Early on, Swallow relies a tad heavily on her (often priceless) visual reactions, while Roberts comically points words and pauses to the edge of calculation. Yet, as the plot unfolds, this attractive duo reveals sensitively layered details of their evolving characters, to intelligent, hilarious and finally touching effect.

Daniels’ take on ‘Shrew’ neither ignores nor attempts to dissect its unsavory thematic elements, simply presenting them as a factor of Shakespeare’s era while keeping one eye on our own. That goes double for the cast that surrounds Roberts and Swallow, everyone clearly enjoying their duties and on the same page.

Jay Whittaker’s Lucentio, at first over-chirpy, achieves a winning wryness as he woos Bree Welch’s tacitly cunning Bianca in disguise. Joseph Marcell’s Gremio has old-school declamatory prowess, countered by Donald Carrier’s agitated, hangdog Hortensio. Adrian Sparks as Baptista, father of the sisters, deftly balances affection and perturbation. Charles Janasz has a double-cameo ball as Lucentio’s fake dad and Petruchio’s servant Curtis.

All the menial characters register strongly, the group of loopy servant lads making Petruchio and Kate’s wedding-night return arguably the play’s funniest scene. Bruce Turk’s deadpan Grumio and Jordan McArthur’s adept Biondello score high marks throughout, and Michael Stewart Allen’s wonderfully assured Tranio is a find.

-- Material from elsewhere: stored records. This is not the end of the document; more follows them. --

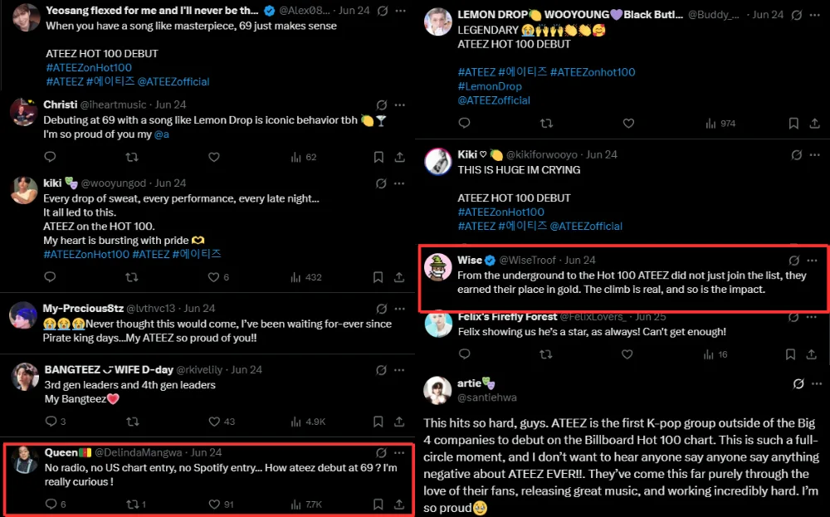Open more options on My-Precious8tz tweet
Screen dimensions: 830x517
[399, 309]
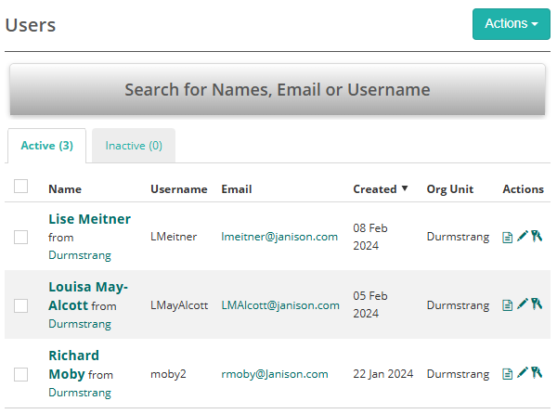
Task: Click the Names, Email or Username search field
Action: click(277, 90)
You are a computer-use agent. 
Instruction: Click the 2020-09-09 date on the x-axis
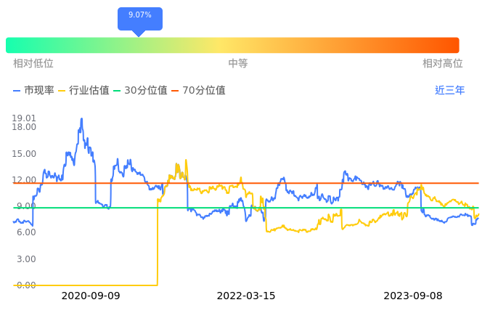coord(91,296)
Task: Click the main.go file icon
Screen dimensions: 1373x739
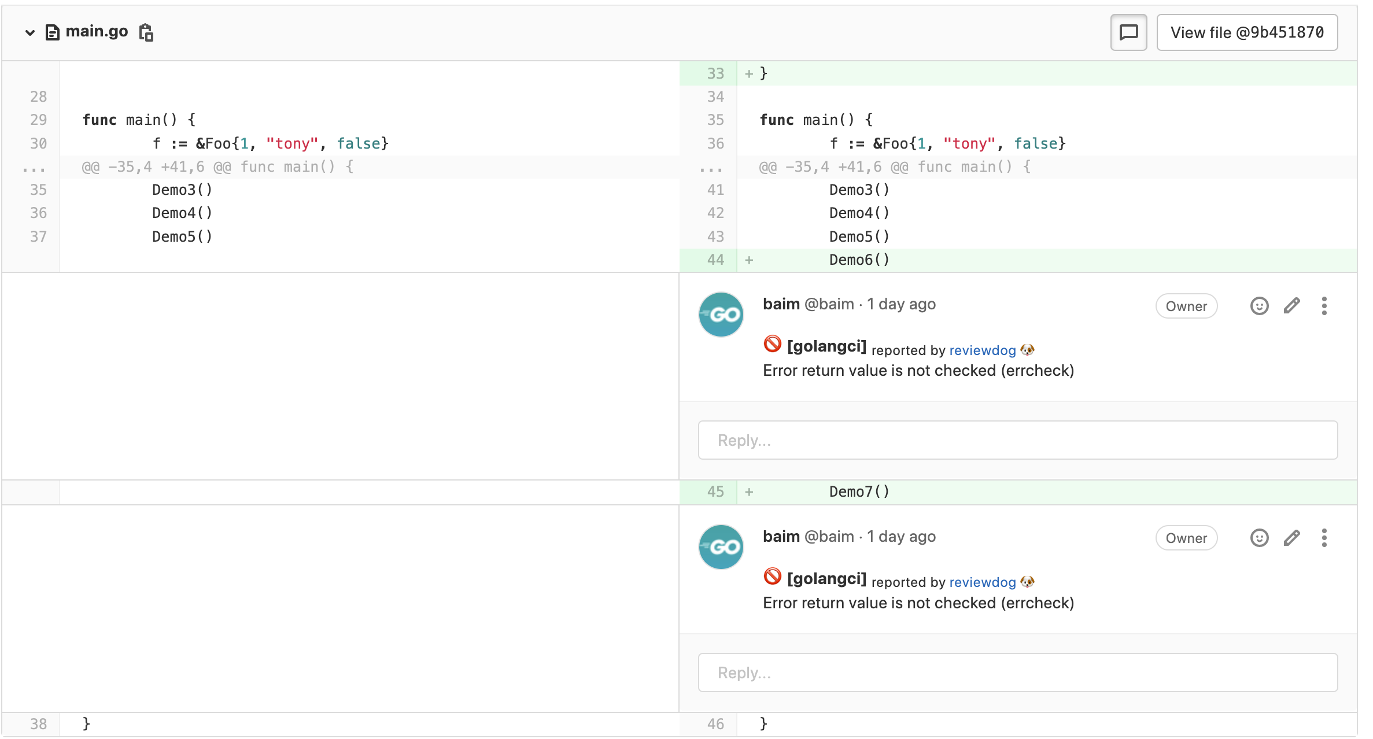Action: [x=53, y=32]
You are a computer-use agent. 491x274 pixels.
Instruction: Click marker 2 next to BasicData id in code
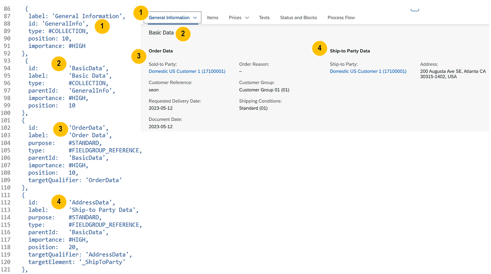pos(59,64)
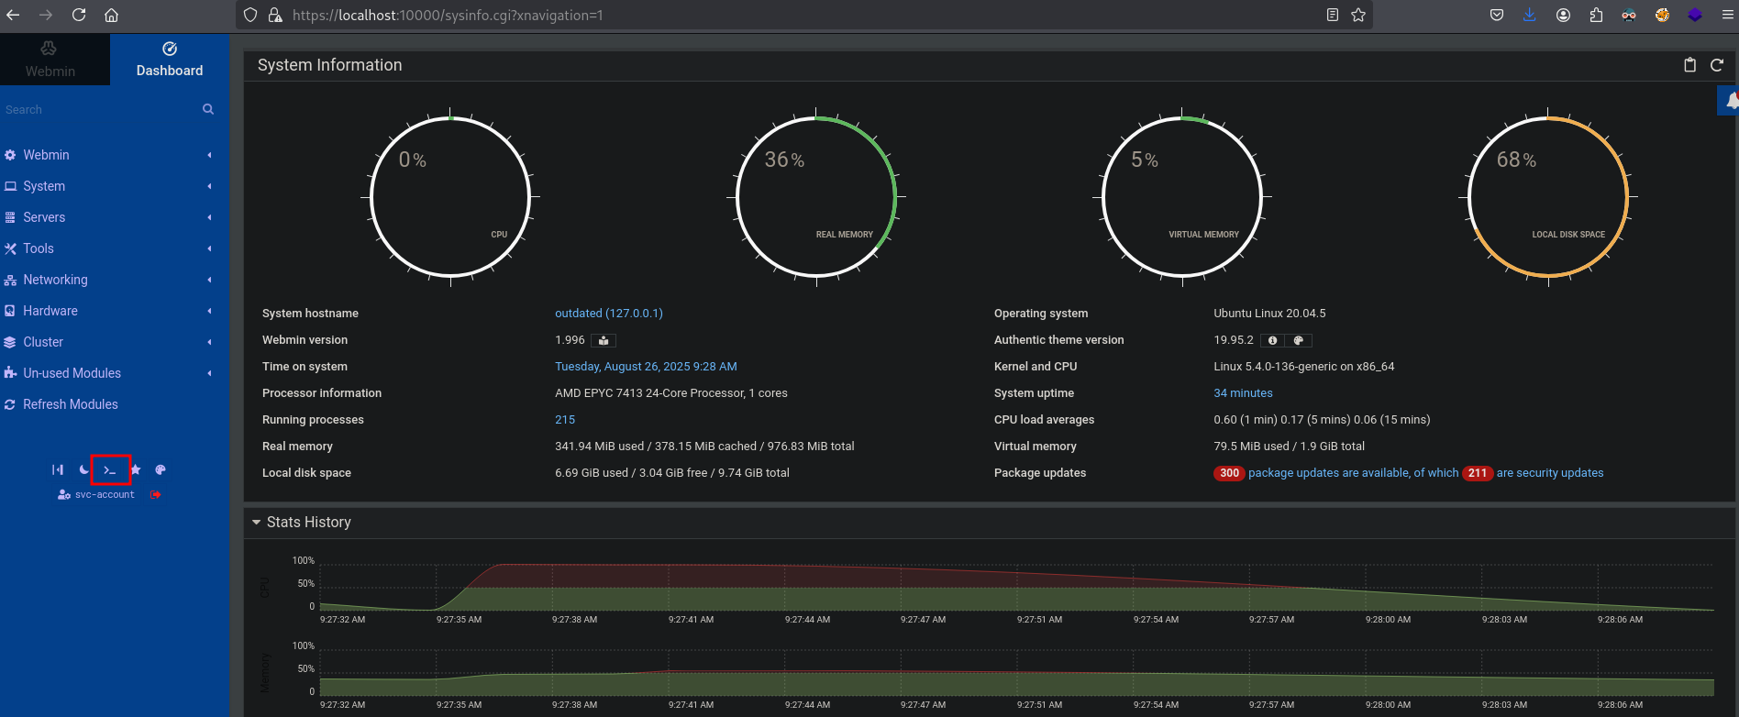
Task: Click the package updates are available link
Action: [x=1352, y=473]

Scenic designer Ralph Funicello keeps things bare, barring a repeated mini-coup involving trap door and table, and his and lighting designer Alan Burrett’s handling of the giant neon title sign hanging upstage. That starkness, however, emphasizes Deirdre Clancy’s brilliant costumes, which weave Elizabethan silhouettes, Day-Glo textures, color coordination and wild card motifs into a gorgeously quirky palette.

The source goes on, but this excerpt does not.